With all Tivos having internet connectivity, and even having built in web servers, I think it would be great if Tivo would open up more management of the device to a web browser. 

You should be able to do all the searches, adding wish-lists, season passes, etc (basically everything under "Find programs to record") from a web browser. Ideally this should be able to be done from anywhere (on tivo's servers) but even if you had to use the built in web server and do it locally, that'd be OK. 

It would have been really good for tivo to already have this with the Tivo HD coming out if you could back up and restore season passes, thumbs info, etc to the web and back to the tivo.

I would envision having a master list of season passes online and you just select the tivo(s) you want that to go to

Searching for shows and browsing a big channel grid is a lot easier to do on a computer screen with a mouse and keyboard, and would make it awesome to program tivo every time the new fall season comes around.


----------



## megazone (Mar 3, 2002)

You know about TiVo Central Online, right?
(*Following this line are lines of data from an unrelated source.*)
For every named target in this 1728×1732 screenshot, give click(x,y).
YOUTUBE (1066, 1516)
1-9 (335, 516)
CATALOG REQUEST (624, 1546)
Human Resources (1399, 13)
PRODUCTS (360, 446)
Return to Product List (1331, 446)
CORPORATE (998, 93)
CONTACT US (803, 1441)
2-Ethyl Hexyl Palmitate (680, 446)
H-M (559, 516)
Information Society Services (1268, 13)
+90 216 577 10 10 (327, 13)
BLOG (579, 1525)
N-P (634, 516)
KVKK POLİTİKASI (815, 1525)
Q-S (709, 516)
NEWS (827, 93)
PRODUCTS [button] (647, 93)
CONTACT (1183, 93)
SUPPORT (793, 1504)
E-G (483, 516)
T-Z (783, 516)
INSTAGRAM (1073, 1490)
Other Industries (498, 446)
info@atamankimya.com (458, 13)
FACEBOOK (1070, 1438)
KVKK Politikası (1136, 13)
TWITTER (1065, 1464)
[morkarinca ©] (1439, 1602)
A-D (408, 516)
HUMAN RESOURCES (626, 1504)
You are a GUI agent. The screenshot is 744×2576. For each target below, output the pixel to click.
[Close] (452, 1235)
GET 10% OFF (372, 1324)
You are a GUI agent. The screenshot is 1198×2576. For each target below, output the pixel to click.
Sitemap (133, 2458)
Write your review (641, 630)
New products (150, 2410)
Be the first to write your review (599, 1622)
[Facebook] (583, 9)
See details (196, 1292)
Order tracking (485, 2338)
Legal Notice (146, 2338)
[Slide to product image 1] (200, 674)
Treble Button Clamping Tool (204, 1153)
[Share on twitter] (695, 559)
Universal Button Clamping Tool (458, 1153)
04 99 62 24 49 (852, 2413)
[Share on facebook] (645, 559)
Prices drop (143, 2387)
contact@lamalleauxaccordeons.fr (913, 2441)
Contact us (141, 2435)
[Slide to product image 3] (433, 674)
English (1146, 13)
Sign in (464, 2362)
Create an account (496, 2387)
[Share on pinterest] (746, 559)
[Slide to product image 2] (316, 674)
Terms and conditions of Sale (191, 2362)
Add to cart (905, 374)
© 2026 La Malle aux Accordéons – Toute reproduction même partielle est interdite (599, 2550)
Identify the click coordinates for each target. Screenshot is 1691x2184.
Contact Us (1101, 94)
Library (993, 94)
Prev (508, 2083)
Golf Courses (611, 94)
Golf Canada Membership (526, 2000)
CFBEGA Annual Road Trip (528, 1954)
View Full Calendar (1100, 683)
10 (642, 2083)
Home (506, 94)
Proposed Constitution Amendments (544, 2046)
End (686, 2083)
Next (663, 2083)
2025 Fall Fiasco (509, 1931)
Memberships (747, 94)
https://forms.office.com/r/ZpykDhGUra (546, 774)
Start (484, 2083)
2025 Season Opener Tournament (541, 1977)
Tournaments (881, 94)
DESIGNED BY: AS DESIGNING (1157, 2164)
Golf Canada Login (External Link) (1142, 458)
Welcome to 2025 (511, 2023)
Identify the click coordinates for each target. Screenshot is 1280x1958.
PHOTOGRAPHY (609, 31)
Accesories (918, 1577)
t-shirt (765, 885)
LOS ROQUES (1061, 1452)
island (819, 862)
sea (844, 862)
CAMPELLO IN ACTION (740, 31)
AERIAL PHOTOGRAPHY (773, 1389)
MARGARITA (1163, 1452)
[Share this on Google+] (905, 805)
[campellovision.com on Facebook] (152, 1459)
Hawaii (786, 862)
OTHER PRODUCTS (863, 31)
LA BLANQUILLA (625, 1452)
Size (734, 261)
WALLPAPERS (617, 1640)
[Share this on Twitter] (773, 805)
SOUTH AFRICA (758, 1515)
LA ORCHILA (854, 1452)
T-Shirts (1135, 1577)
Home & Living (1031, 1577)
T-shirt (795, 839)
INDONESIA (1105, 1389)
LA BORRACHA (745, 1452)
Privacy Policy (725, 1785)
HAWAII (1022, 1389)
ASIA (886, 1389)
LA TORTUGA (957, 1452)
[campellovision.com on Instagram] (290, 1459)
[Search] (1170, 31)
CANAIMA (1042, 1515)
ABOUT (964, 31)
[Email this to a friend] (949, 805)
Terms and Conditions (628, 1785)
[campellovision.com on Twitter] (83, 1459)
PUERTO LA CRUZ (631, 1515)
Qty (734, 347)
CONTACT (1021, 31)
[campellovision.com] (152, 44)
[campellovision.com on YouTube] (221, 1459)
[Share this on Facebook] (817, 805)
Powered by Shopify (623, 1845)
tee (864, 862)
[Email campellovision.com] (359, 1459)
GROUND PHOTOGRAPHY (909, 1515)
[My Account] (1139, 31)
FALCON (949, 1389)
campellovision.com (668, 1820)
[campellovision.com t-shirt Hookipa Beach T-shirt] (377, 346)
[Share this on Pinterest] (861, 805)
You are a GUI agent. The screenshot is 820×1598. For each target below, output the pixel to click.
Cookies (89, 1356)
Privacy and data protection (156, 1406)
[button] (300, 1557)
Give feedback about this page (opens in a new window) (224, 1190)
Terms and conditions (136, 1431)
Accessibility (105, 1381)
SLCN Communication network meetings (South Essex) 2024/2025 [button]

With the big channel grid and creating Season Passes, searching for shows, etc?


----------



## classicsat (Feb 18, 2004)

TCO is a start.
What the OP wants, I suspect, is more like what TiVoWebPlus provides.


----------



## megazone (Mar 3, 2002)

What TCO really needs is direct access to the information from your TiVos, so you can really manage season passes, see conflicts, etc.


----------



## jblake (Jan 24, 2002)

Yes, i want more of a combination between TWP and TCO. TCO is good for pushing info down to the Tivo, but just imagine if you could delete season passes, manage your todo list, and arrange season passes on TCO. Basically, take TCO and add all the functionality that is contained in the "Find Programs to Record" screen, plus, since TCO would contain all of that info, you could easily a) backup season passes and b) transfer the season passes to different Tivos, in case you get a new tivo, get a replacement, or decide you want to record it elsewhere in the house.


----------